Transference occurs to me every day. even when I am not aware of it. As I age I have accumulated countless transferences.
I suffered some mild bullying in my childhood from older siblings. I have a habit of acting submissively if I meet a person with similar confidence to my older brother for instance. If someone speaks to me in an aggressive manner, instead of standing my ground, I lose composure, eye contact goes to the ground and I immediately second guess myself. My voice loses its texture. I become a fearful child again. (later on of course I beat myself up for acting so meekly)
I think we need to be aware of our current transferences, so we devise an action plan to address our unhealthy reactive patterns of behaviour.October 23, 2015 at 9:03 am #85946AnonymousGuestDear Jack:
I am impressed by the clarity of your post here, very clear, well described in few words. Transference indeed. I noticed it in you in this very forum: when a member negatively criticizes another you jump on the band wagon of the criticizer, almost automatically, submit your own brain to theirs. It occurred to me before you posted this that you are “a follower” in this regard, someone is negatively criticizes another, that is expressing a bully trait that triggers you- and you turn around and lie on your back, taking the submissive posture. Here on this website! This is why, this very website can be an opportunity for you to exercise a different behavior, right here! It is easier than in real physical life because you can “catch” yourself in typing, read your post, detect the submissive reaction and … change it, feel the discomfort involved in this kind of change but it being relatively safe (nobody here is paying your bills, nobody here has a physical effect on your life)- it is an opportunity for practice. A practice you can… transfer to real physical life. This way it is not a forum-addiction you are practicing, but assertiveness training!
anita
October 23, 2015 at 10:28 am #85958jockParticipantAnita
Hopefully we can remain civil here by agreeing to disagree. From my point of view this is what happened a few days ago.
I saw a post from Inky and the words that stood out for me were “we are not trained therapists, take our advice with a pinch of salt.” Now the actual topic on abortion was irrelevant to my post. I thought what she said was a fair comment and one we all need to remind ourselves on here, now and then. But perhaps “the pinch of salt” part was extreme and inflammatory on reflection. I see now that someone who takes time to give concerned, respectful replies might take offence to that part. Or maybe you take offence to the other part as well, that you are not a trained therapist? Do you see yourself the equal of a trained therapist? I don’t see myself as a trained counsellor, so I don’t expect people to take my advice as gospel truth. That doesn’t mean I don’t respect your writing though. I do.

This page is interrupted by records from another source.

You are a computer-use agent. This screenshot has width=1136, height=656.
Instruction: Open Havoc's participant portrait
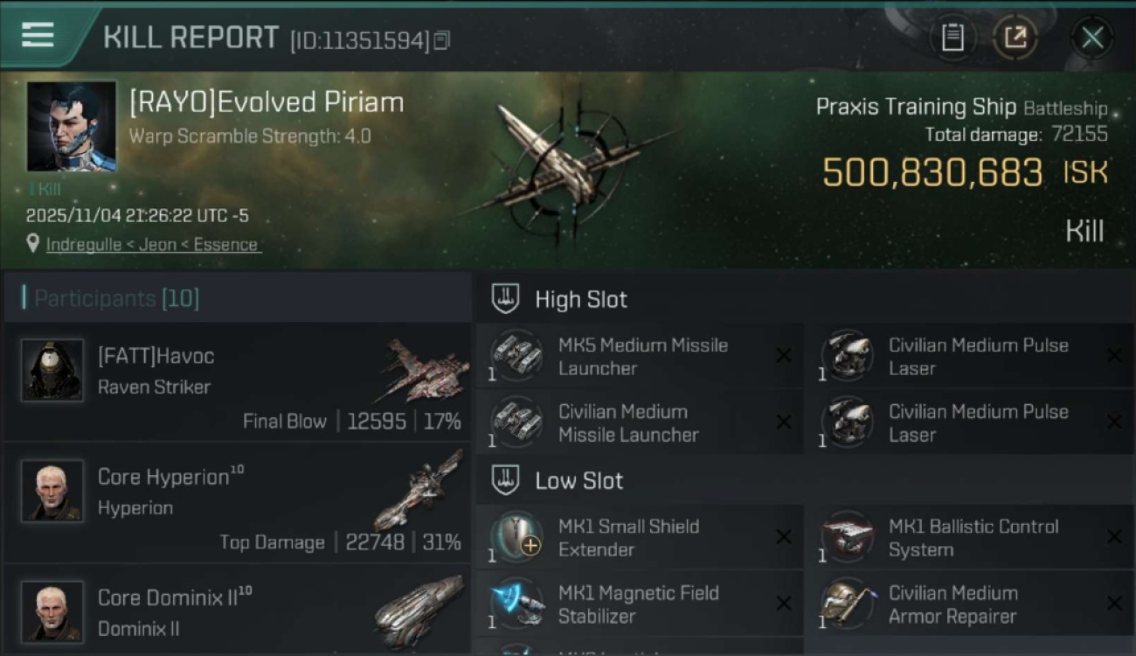[52, 371]
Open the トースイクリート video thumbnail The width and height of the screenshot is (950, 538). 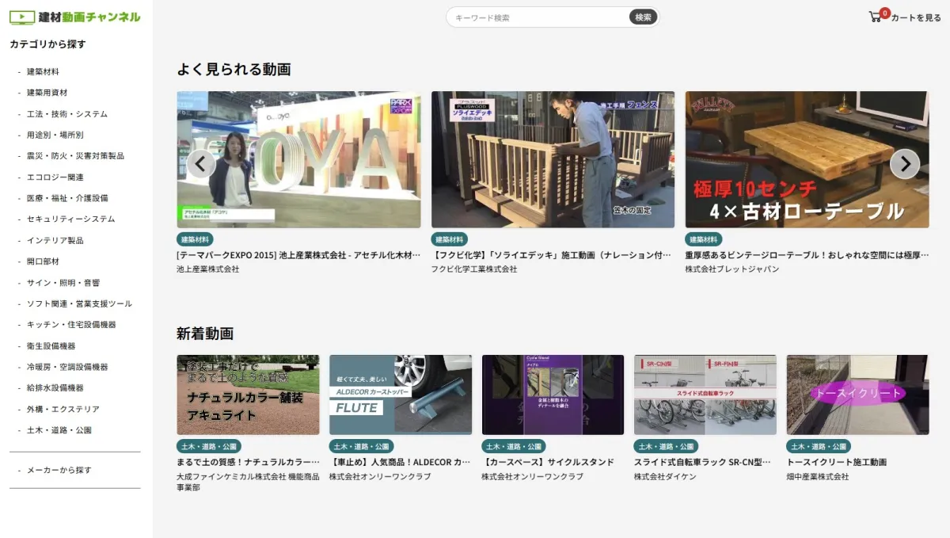pyautogui.click(x=857, y=395)
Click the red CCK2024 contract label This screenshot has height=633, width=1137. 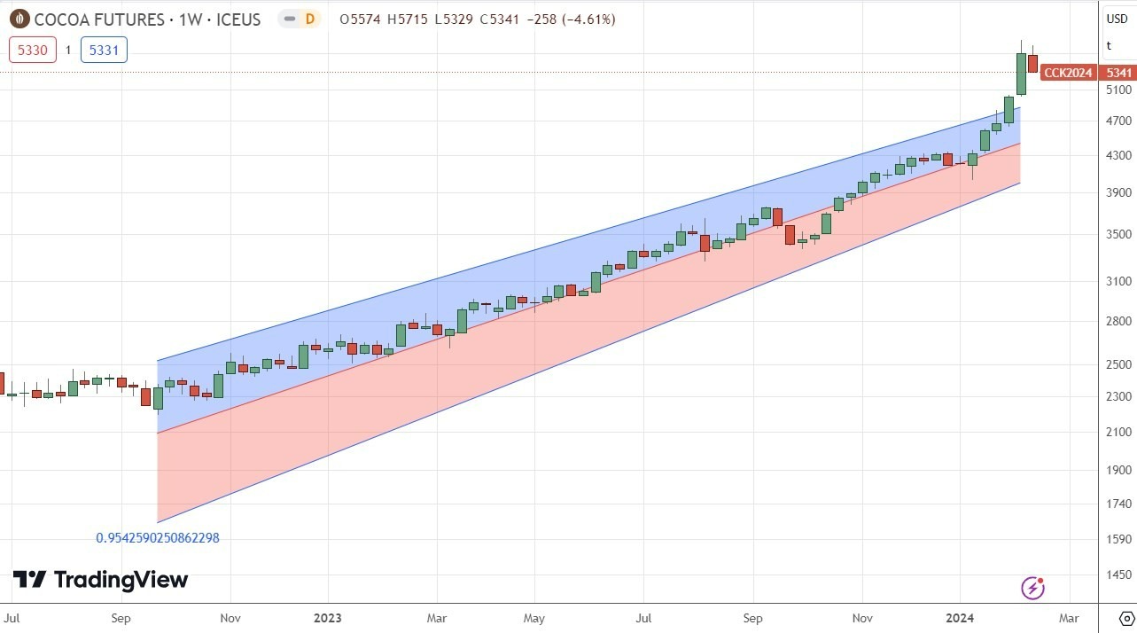(1068, 74)
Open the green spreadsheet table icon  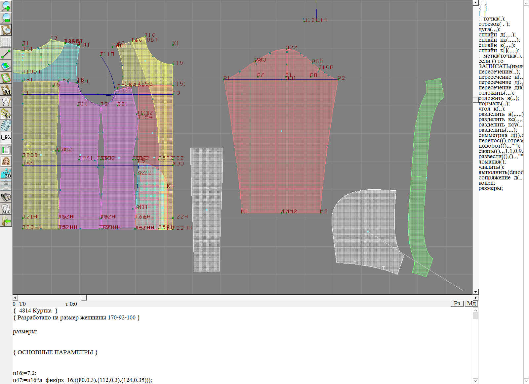point(6,149)
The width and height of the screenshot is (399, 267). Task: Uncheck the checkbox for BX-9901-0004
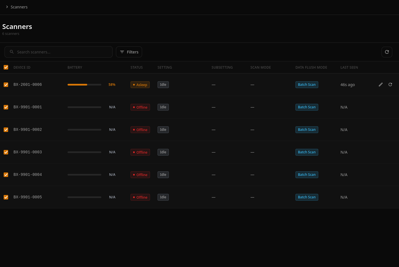click(x=6, y=175)
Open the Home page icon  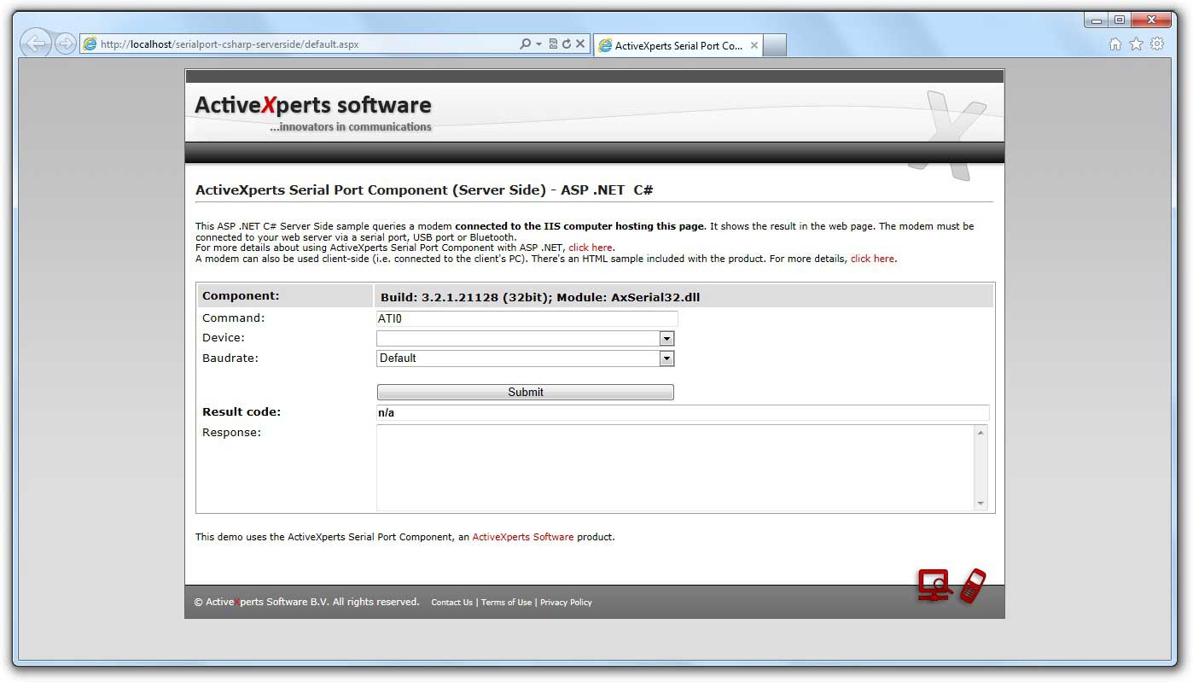point(1114,44)
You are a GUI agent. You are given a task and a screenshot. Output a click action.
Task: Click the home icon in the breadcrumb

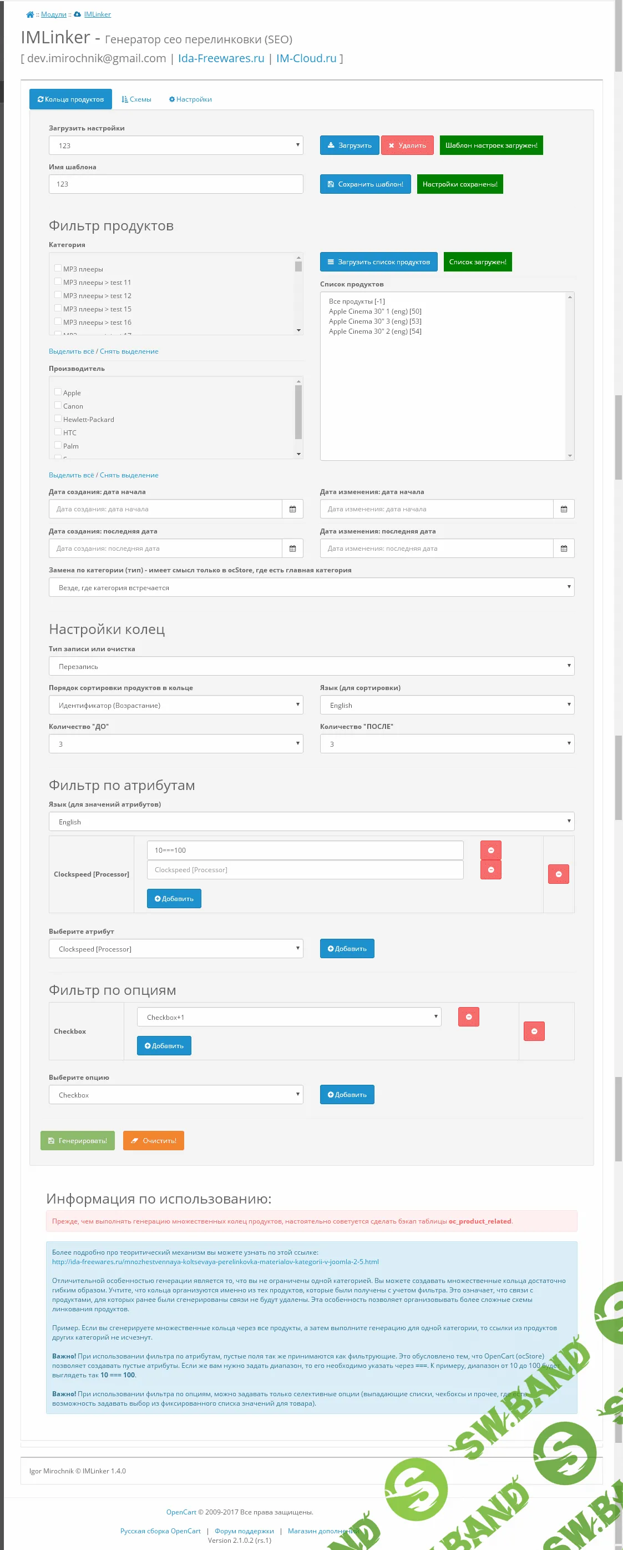point(28,14)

So Inky’s words concurred with something in the back of my mind. Some doubt I had about forum advice in general and the tendency for us to take ourselves too seriously. My post was not an attack on you. But I definitely get the impression that you took it personally and I can understand why to an extent. “jumping on the bandwagon” to me was not up to your usual standard of analysis. I agreed with one thing Inky said and I am “jumping on the bandwagon”? That is more like you jumping to conclusions. You being defensive. And maybe it is the first time I noticed. It seems to me now that you were immediately going to your analyses of my inner selves, as if you know everything about me. But that is your illusion I’m afraid. Because you don’t know the real me, the one in real life, you only know the cyber version.October 23, 2015 at 10:38 am #85960AnonymousGuestDear jack:
I like your fighting spirit here. Once I got over my fear of your negative criticism of me here, once I took a moment to calm it down, I am able to appreciate you standing up for yourself here! Thumbs up from me!!!
To your questions about trained therapists: there are so few GOOD enough trained therapists, Jack. So many unqualified trained, certified therapists. I met quite a few. Do you disagree with this assertion of mine?
I do not see myself as a trained therapist or as a therapist at all. I have proof of that: I submit before I read my comments. That is why what I submit has so many grammatical mistakes and other mistakes. I am also not paid for my input here so this is not a profession.
Oh, Jack, I am convinced I know you more than most of the people in your “real life”-
I have no doubt about it.
What do you think about that last assertion?